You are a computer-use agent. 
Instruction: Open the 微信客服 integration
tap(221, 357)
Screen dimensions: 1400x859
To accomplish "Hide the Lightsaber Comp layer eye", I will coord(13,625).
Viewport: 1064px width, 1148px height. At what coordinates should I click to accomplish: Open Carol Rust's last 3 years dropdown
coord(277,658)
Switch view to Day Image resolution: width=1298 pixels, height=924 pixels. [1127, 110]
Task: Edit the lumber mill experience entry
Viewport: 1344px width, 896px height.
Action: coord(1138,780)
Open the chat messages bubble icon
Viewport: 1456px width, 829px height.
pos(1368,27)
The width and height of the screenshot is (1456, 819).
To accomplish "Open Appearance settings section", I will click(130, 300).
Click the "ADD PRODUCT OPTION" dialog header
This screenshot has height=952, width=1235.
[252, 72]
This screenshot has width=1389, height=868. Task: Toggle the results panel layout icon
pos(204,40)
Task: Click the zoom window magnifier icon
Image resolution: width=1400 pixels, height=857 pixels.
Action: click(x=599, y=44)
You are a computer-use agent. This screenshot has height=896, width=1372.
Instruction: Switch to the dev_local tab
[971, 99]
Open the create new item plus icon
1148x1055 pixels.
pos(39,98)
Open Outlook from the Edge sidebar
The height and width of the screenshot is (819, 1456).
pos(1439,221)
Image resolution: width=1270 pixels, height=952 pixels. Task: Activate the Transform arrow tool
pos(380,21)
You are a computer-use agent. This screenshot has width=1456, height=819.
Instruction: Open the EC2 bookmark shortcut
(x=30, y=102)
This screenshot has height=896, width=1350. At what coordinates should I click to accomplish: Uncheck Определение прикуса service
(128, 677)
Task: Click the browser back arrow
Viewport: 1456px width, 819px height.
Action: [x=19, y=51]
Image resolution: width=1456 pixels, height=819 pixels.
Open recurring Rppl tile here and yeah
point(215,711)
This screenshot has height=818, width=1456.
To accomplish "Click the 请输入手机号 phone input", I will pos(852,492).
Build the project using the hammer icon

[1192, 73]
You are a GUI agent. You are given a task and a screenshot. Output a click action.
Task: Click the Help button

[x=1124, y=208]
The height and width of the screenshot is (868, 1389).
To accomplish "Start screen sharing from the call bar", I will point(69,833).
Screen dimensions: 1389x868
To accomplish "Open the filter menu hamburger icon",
***
- [What the task asks]:
Print only what lies in the material above starting at the line with "Instruction: Open the 微信客服 integration" and ending at the line with "Screen dimensions: 1389x868", every line exactly as given.

- [Finished exercise]:
Instruction: Open the 微信客服 integration
tap(221, 357)
Screen dimensions: 1400x859
To accomplish "Hide the Lightsaber Comp layer eye", I will coord(13,625).
Viewport: 1064px width, 1148px height. At what coordinates should I click to accomplish: Open Carol Rust's last 3 years dropdown
coord(277,658)
Switch view to Day Image resolution: width=1298 pixels, height=924 pixels. [1127, 110]
Task: Edit the lumber mill experience entry
Viewport: 1344px width, 896px height.
Action: coord(1138,780)
Open the chat messages bubble icon
Viewport: 1456px width, 829px height.
pos(1368,27)
The width and height of the screenshot is (1456, 819).
To accomplish "Open Appearance settings section", I will click(130, 300).
Click the "ADD PRODUCT OPTION" dialog header
This screenshot has height=952, width=1235.
[252, 72]
This screenshot has width=1389, height=868. Task: Toggle the results panel layout icon
pos(204,40)
Task: Click the zoom window magnifier icon
Image resolution: width=1400 pixels, height=857 pixels.
Action: click(x=599, y=44)
You are a computer-use agent. This screenshot has height=896, width=1372.
Instruction: Switch to the dev_local tab
[971, 99]
Open the create new item plus icon
1148x1055 pixels.
pos(39,98)
Open Outlook from the Edge sidebar
The height and width of the screenshot is (819, 1456).
pos(1439,221)
Image resolution: width=1270 pixels, height=952 pixels. Task: Activate the Transform arrow tool
pos(380,21)
You are a computer-use agent. This screenshot has width=1456, height=819.
Instruction: Open the EC2 bookmark shortcut
(x=30, y=102)
This screenshot has height=896, width=1350. At what coordinates should I click to accomplish: Uncheck Определение прикуса service
(128, 677)
Task: Click the browser back arrow
Viewport: 1456px width, 819px height.
Action: [x=19, y=51]
Image resolution: width=1456 pixels, height=819 pixels.
Open recurring Rppl tile here and yeah
point(215,711)
This screenshot has height=818, width=1456.
To accomplish "Click the 请输入手机号 phone input", I will pos(852,492).
Build the project using the hammer icon

[1192, 73]
You are a GUI agent. You are given a task and a screenshot. Output a click action.
Task: Click the Help button

[x=1124, y=208]
The height and width of the screenshot is (868, 1389).
To accomplish "Start screen sharing from the call bar", I will point(69,833).
Screen dimensions: 1389x868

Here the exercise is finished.